Yargıtay Kararı 15. Ceza Dairesi 2017/38105 E. 2019/5340 K. 13.05.2019 T.

YARGITAY KARARI
DAİRE : 15. Ceza Dairesi
ESAS NO : 2017/38105
KARAR NO : 2019/5340
KARAR TARİHİ : 13.05.2019

MAHKEMESİ :Ağır Ceza Mahkemesi
SUÇ : Nitelikli dolandırıcılık
HÜKÜM : Beraat (ayrı ayrı)

Nitelikli dolandırıcılık suçundan sanıklar hakkında verilen beraat hükümleri katılan vekili tarafından, sanık … hakkında verilen beraat hükmü vekalet ücreti talebiyle sınırlı olarak ayrıca sanık müdafii tarafından temyiz edilmekle dosya incelenerek gereği düşünüldü;
Katılan …’e ait petrol istasyonunda katılanın kayınpederi olan sanık …’in işletmenin müdürü olarak çalıştığı, diğer sanıkların işletme çalışanları oldukları, işyeri çalışanlarının işyeri uygulaması kapsamında alışveriş karşılığı puan dağıtılması uygulaması ile ilgili verilen Total kartlardan kendi adlarına ya da arkadaşlarının adına kart düzenleyerek gerçekte alışveriş yapılmamış olmasına rağmen bilişim sistemlerini kullanarak bu kartlara puan yükleyip sonrasında puanları harcayıp akaryakıt almak sureti ile katılan şirketin zararına olacak şekilde menfaat sağladıklarının iddia edildiği olayda,
1-Sanıklar …, …, …, …, …, … ve … hakkında verilen beraat hükümlerine yönelik temyiz incelemesinde;
Sanık, katılan ve tanık beyanları, bilirkişi kurulu raporu ile dosya kapsamına göre suçun sanıklar tarafından işlendiğine dair mahkumiyete yeter kesin ve inandırıcı delil bulunmadığı anlaşılmakla bu gerekçelere dayanan mahkemenin kabulünde bir isabetsizlik bulunmamıştır.

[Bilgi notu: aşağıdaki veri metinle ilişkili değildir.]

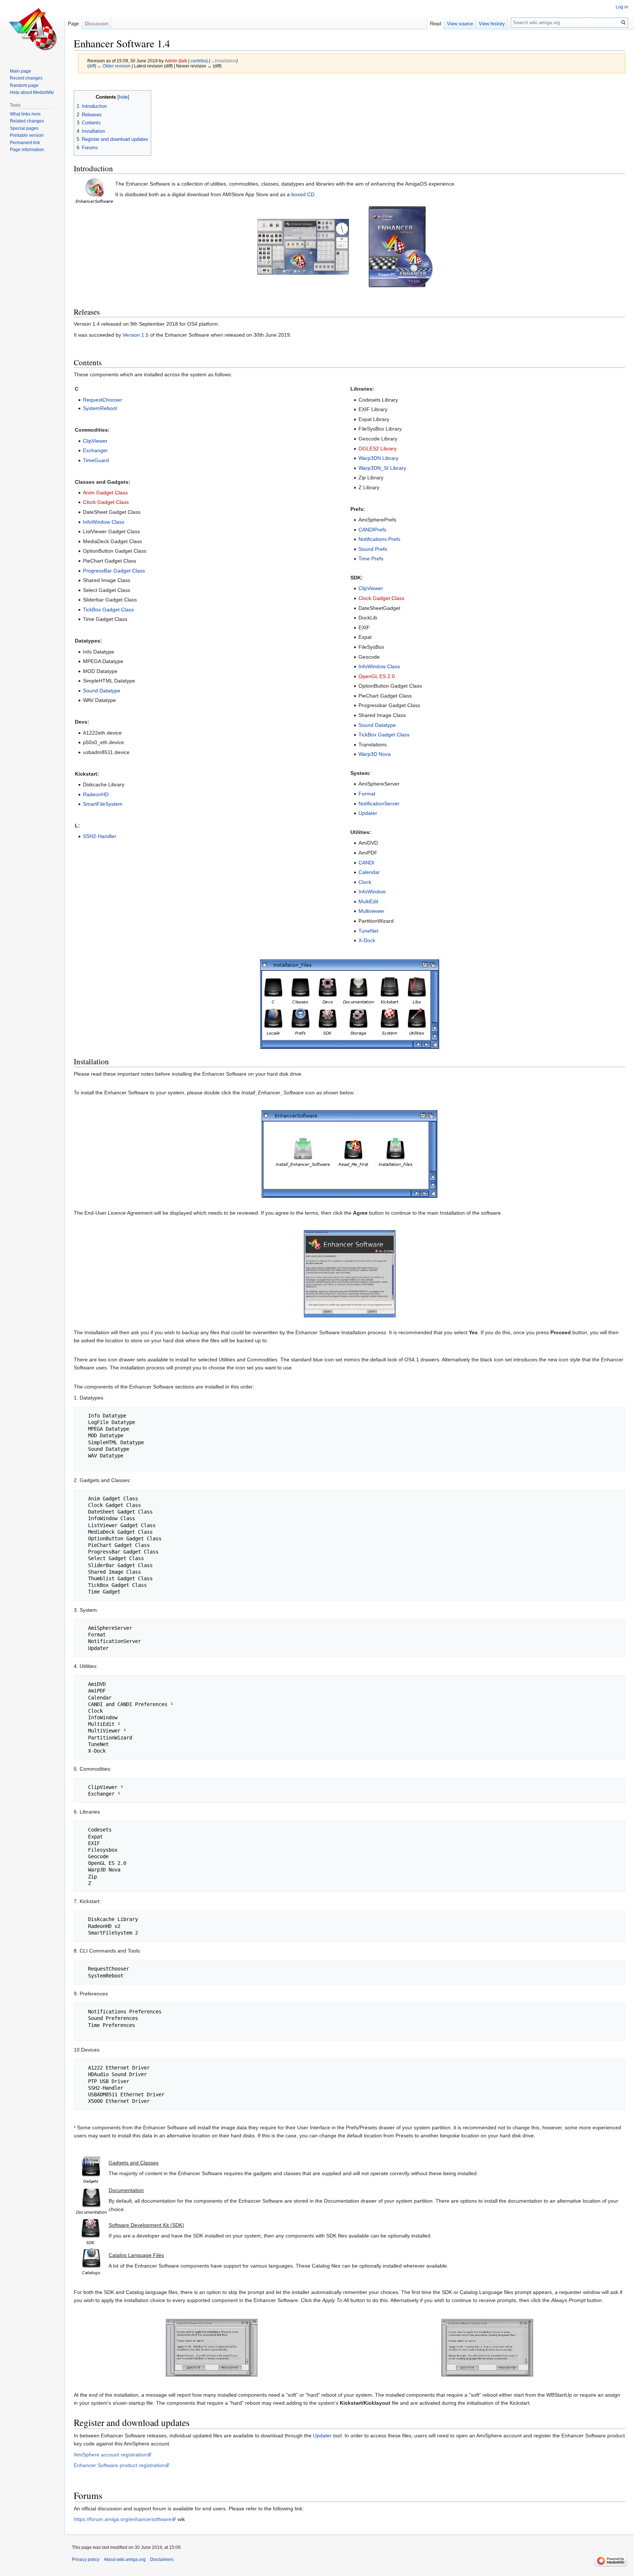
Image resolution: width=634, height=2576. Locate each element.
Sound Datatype (101, 691)
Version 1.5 (136, 335)
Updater (367, 813)
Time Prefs (370, 558)
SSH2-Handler (99, 836)
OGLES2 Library (377, 448)
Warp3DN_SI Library (382, 468)
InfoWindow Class (103, 522)
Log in (622, 7)
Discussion (96, 23)
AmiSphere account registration (110, 2455)
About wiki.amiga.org (125, 2559)
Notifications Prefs (379, 539)
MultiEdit (368, 901)
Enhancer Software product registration (119, 2465)
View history (492, 23)
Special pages (24, 128)
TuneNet (368, 931)
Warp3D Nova (374, 754)
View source (460, 23)
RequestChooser (102, 400)
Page (73, 23)
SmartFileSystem (103, 804)
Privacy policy (85, 2559)
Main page (20, 71)
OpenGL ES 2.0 (376, 676)
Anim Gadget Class (105, 492)
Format (366, 794)
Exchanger (95, 450)
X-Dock (366, 940)
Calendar (369, 872)
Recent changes (26, 78)
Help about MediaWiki (32, 92)
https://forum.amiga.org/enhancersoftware (122, 2519)
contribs (198, 60)
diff (92, 65)
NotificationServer (379, 803)
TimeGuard (96, 460)
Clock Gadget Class (106, 502)
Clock (364, 882)
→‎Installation (223, 60)
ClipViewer (95, 441)
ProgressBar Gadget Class (114, 571)
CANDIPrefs (372, 530)
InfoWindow (372, 891)
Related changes (27, 121)
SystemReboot (100, 408)
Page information (27, 149)
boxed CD (302, 194)
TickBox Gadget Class (108, 609)
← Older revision (114, 65)
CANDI (366, 863)
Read (435, 23)
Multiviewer (371, 911)
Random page (24, 85)
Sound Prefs (372, 549)
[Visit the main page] (32, 29)
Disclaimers (162, 2559)
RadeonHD (96, 794)
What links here (25, 114)
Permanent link (25, 142)
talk (183, 60)
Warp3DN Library (378, 458)
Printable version (27, 135)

Bozmaya uyularak yapılan yargılama sonunda, yüklenen suçun sanıklar tarafından işlendiğinin sabit olmadığı gerekçe gösterilerek mahkemece kabul ve takdir kılınmış olduğundan, katılan vekilinin beraat hükümlerinin kanuna aykırı olduğuna ve sanıkların suçlarının sabit olduğuna ilişkin temyiz itirazlarının reddiyle hükümlerin ONANMASINA,
2-Sanık … hakkında verilen beraat hükmüne yönelik temyiz incelemesinde;
Sanık, katılan ve tanık beyanları, bilirkişi kurulu raporu ile dosya kapsamına göre suçun sanık tarafından işlendiğine dair mahkumiyete yeter kesin ve inandırıcı delil bulunmadığı anlaşılmakla bu gerekçelere dayanan mahkemenin kabulünde bir isabetsizlik bulunmamıştır.

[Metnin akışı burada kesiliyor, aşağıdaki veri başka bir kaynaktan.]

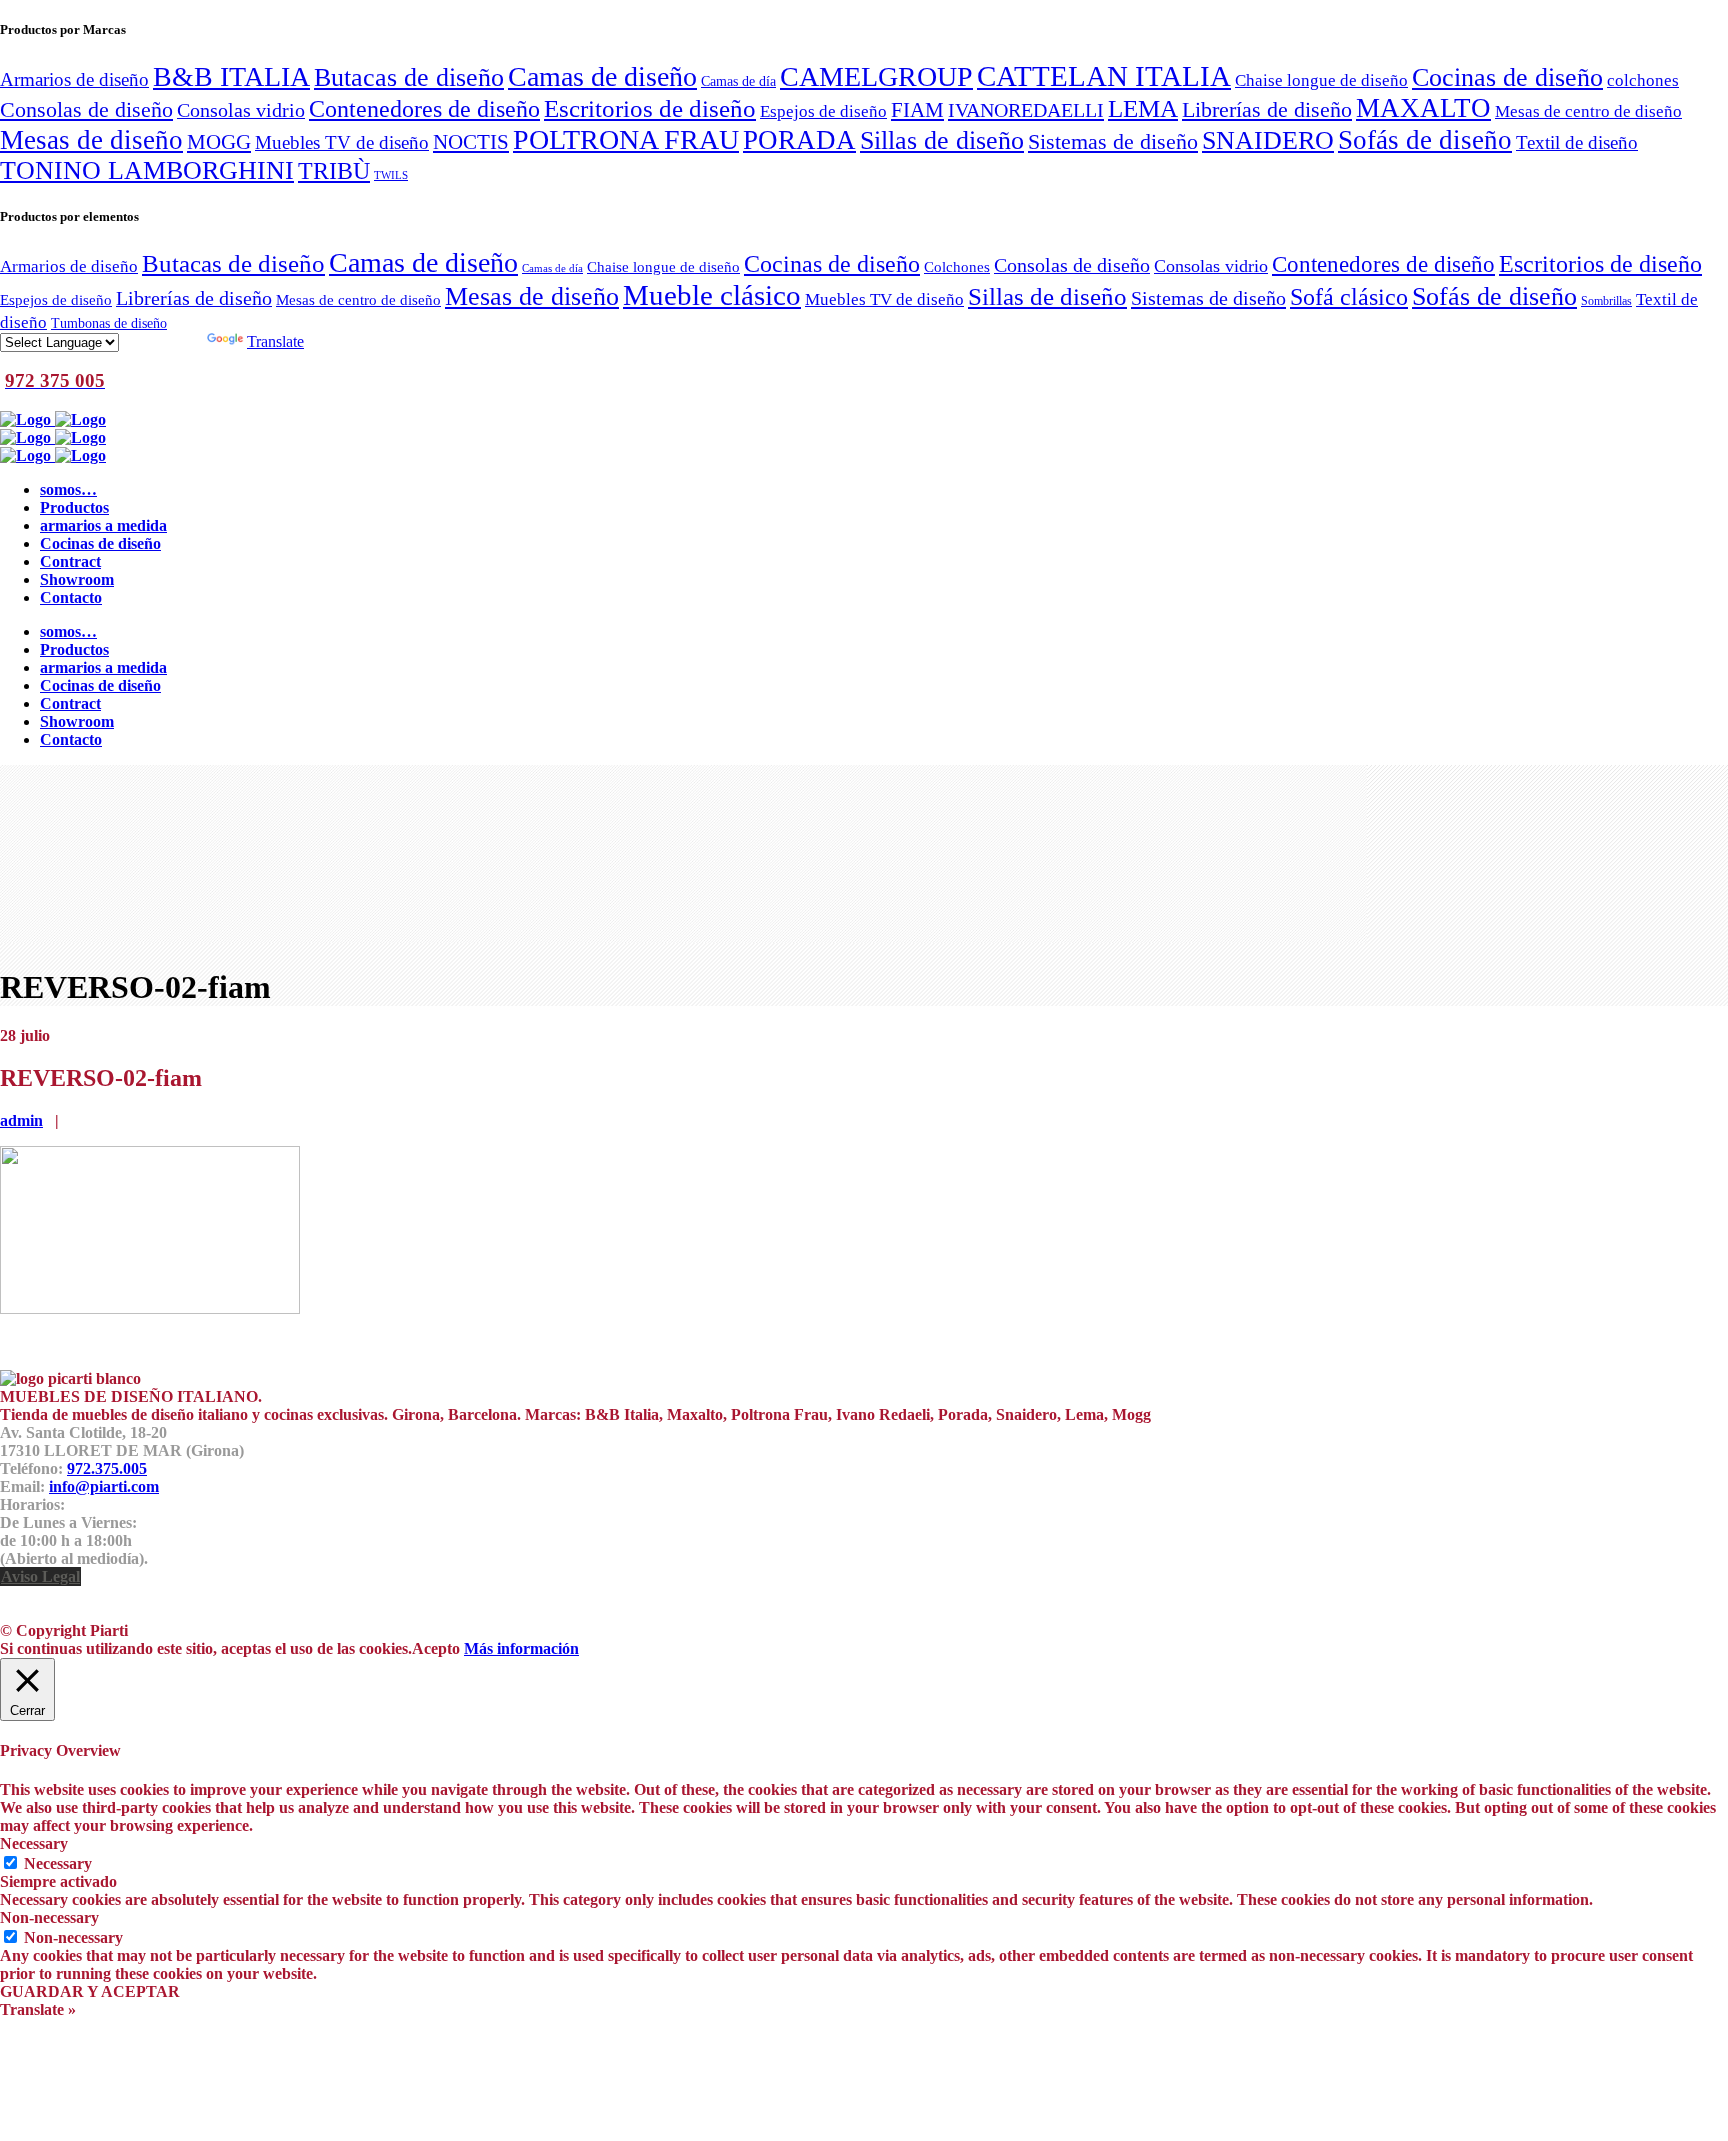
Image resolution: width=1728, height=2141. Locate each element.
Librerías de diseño (1267, 110)
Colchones (957, 266)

Yapılan yargılama sonunda, yüklenen suçun sanıklar tarafından işlendiğinin sabit olmadığı gerekçe gösterilerek mahkemece kabul ve takdir kılınmış olduğundan, katılan vekilinin ve sanık müdafiinin sair temyiz itirazlarının reddine, ancak;
1136 sayılı Kanun’un 168. ve hüküm tarihinde yürürlükte bulunan Avukatlık Asgari Ücret Tarifesi’nin 13. maddesinin 5. fıkrası uyarınca, beraat eden ve kendisini vekille temsil ettiren sanık lehine maktu avukatlık ücretine hükmedilmesi gerektiğinin gözetilmemesi,
Kanuna aykırı olup, hükmün bu nedenlerle 5320 sayılı Kanun’un 8.maddesi gereğince halen uygulanmakta olan 1412 sayılı CMUK’nın 321. maddesi uyarınca BOZULMASINA, fakat, bu aykırılığın yeniden yargılama yapılmaksızın aynı Kanun’un 322. maddesi uyarınca düzeltilmesi mümkün bulunduğundan, hükmün ilgili kısmına “sanığın kendisini vekil ile temsil ettirdiği anlaşıldığından, hüküm tarihinde yürürlükte bulunan Avukatlık Asgari Ücret Tarifesi hükümlerine göre belirlenen 3.600 TL vekalet ücretinin hazineden alınarak sanığa verilmesi” fıkrasının eklenmesi suretiyle hükmün DÜZELTİLEREK ONANMASINA, 13/05/2019 tarihinde oybirliğiyle karar verildi.